Your task:
Take the data below and copy exactly the lines starting at the one with "This screenshot has width=1456, height=819." and finishing at the one with "Click the scroll-to-top", both included.

Data provided:
'''
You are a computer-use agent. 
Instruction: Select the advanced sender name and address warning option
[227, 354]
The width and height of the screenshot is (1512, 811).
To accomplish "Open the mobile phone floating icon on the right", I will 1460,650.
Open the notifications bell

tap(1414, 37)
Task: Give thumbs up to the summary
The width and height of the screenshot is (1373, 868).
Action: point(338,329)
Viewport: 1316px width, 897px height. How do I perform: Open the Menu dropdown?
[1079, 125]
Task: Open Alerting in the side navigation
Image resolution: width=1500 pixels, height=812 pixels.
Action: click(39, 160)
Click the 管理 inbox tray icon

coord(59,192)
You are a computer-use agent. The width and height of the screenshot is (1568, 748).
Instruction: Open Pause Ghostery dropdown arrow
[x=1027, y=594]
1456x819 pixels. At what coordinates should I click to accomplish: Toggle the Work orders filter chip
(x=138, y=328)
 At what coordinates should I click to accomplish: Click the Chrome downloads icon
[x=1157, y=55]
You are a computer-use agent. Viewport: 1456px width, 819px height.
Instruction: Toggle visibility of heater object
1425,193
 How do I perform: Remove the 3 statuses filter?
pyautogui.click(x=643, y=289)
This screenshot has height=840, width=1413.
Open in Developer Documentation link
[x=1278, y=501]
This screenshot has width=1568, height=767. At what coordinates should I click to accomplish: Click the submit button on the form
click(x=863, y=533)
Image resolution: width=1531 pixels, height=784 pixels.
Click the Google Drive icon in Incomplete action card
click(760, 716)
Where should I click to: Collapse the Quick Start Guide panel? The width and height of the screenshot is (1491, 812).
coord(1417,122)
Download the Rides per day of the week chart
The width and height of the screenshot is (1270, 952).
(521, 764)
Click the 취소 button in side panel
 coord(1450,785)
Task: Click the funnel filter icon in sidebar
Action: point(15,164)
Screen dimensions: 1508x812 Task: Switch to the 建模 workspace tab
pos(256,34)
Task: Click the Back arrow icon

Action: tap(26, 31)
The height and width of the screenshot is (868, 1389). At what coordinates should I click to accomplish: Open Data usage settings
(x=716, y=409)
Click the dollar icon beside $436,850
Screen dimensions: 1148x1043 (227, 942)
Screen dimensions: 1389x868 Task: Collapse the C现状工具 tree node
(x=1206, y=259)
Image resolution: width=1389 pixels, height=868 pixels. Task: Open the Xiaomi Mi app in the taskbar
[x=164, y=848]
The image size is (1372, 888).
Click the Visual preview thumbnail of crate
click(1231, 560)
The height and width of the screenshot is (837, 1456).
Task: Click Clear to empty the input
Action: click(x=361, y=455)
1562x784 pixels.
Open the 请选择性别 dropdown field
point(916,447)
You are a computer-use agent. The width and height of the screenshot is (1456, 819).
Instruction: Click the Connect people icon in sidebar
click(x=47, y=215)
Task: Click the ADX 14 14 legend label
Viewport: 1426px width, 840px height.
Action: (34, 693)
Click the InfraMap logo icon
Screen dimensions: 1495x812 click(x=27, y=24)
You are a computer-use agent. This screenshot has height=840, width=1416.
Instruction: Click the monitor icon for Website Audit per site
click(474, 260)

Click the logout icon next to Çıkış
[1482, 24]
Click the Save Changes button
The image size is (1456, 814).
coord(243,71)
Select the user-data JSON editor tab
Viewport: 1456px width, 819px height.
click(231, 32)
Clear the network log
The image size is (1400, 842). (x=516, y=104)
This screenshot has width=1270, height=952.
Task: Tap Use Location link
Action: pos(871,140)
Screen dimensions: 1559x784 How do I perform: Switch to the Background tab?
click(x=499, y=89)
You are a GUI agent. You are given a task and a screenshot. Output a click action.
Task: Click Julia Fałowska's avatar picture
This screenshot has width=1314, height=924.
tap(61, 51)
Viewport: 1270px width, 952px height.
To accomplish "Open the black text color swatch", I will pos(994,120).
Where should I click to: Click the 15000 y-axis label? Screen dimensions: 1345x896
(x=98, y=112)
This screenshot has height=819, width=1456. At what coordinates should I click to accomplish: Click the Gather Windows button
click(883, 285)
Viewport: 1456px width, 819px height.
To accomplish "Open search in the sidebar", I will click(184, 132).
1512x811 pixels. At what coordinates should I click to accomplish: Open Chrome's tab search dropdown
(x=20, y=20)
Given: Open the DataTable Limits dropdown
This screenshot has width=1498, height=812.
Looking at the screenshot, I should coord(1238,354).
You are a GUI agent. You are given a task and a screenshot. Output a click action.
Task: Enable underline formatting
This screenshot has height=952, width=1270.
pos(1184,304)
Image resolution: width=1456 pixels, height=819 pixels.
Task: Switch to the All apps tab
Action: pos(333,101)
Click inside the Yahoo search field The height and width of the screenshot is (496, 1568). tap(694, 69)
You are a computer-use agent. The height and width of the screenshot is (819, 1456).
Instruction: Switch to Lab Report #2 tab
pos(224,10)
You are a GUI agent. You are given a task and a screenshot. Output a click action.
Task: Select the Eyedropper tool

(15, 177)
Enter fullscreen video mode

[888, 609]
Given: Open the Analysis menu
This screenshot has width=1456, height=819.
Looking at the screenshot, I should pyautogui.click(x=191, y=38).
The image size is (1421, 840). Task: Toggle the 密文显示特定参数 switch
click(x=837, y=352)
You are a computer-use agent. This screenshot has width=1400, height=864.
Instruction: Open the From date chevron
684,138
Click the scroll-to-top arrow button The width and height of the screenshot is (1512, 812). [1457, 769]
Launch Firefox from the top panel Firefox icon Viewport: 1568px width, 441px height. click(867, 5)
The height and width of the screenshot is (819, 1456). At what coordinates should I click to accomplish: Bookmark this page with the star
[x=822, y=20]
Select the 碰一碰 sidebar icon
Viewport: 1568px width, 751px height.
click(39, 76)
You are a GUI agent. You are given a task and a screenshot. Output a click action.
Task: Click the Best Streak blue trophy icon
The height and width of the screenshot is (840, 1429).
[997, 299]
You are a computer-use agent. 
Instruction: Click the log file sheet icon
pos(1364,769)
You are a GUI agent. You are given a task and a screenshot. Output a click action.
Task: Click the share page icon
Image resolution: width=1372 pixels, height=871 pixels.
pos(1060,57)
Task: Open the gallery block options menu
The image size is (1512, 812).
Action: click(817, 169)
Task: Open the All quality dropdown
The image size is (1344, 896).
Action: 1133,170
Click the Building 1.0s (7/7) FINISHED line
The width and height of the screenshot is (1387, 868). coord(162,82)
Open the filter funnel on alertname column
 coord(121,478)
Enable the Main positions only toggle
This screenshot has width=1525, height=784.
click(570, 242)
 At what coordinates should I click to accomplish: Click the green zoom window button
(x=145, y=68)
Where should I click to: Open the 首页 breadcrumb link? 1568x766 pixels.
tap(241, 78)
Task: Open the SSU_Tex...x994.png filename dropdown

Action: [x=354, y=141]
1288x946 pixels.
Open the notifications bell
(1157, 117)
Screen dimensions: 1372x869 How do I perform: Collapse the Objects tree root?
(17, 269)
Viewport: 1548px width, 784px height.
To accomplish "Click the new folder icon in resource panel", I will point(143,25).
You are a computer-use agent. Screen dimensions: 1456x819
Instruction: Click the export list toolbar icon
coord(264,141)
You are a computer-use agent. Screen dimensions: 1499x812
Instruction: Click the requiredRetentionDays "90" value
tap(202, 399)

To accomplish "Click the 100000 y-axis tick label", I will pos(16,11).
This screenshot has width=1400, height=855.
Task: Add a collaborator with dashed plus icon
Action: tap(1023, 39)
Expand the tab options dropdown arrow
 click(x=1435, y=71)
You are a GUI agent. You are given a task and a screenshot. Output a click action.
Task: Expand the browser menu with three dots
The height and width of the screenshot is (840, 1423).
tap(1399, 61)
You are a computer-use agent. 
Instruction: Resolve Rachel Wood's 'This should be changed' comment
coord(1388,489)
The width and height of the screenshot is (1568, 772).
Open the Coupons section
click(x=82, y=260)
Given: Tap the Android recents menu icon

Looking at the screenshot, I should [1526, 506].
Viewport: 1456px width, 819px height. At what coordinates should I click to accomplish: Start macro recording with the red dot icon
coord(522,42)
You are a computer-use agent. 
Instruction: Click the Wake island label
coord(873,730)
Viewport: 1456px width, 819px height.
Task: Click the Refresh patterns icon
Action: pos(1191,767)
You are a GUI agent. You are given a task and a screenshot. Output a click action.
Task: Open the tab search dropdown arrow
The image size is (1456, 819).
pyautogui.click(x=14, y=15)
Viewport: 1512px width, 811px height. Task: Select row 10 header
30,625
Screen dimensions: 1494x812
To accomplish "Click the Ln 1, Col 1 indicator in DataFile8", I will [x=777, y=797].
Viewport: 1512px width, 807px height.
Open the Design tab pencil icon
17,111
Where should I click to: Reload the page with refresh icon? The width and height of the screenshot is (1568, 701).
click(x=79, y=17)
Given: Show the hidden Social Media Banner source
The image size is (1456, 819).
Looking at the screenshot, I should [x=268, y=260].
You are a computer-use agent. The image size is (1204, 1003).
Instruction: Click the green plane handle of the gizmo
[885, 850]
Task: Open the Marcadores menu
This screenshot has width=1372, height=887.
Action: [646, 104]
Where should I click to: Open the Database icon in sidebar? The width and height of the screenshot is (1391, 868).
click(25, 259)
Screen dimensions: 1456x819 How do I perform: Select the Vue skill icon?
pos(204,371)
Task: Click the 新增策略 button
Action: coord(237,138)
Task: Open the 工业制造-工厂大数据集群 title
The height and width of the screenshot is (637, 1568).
'''
Answer to the exercise:
This screenshot has width=1456, height=819.
Looking at the screenshot, I should pyautogui.click(x=191, y=38).
The image size is (1421, 840). Task: Toggle the 密文显示特定参数 switch
click(x=837, y=352)
You are a computer-use agent. This screenshot has width=1400, height=864.
Instruction: Open the From date chevron
684,138
Click the scroll-to-top arrow button The width and height of the screenshot is (1512, 812). [1457, 769]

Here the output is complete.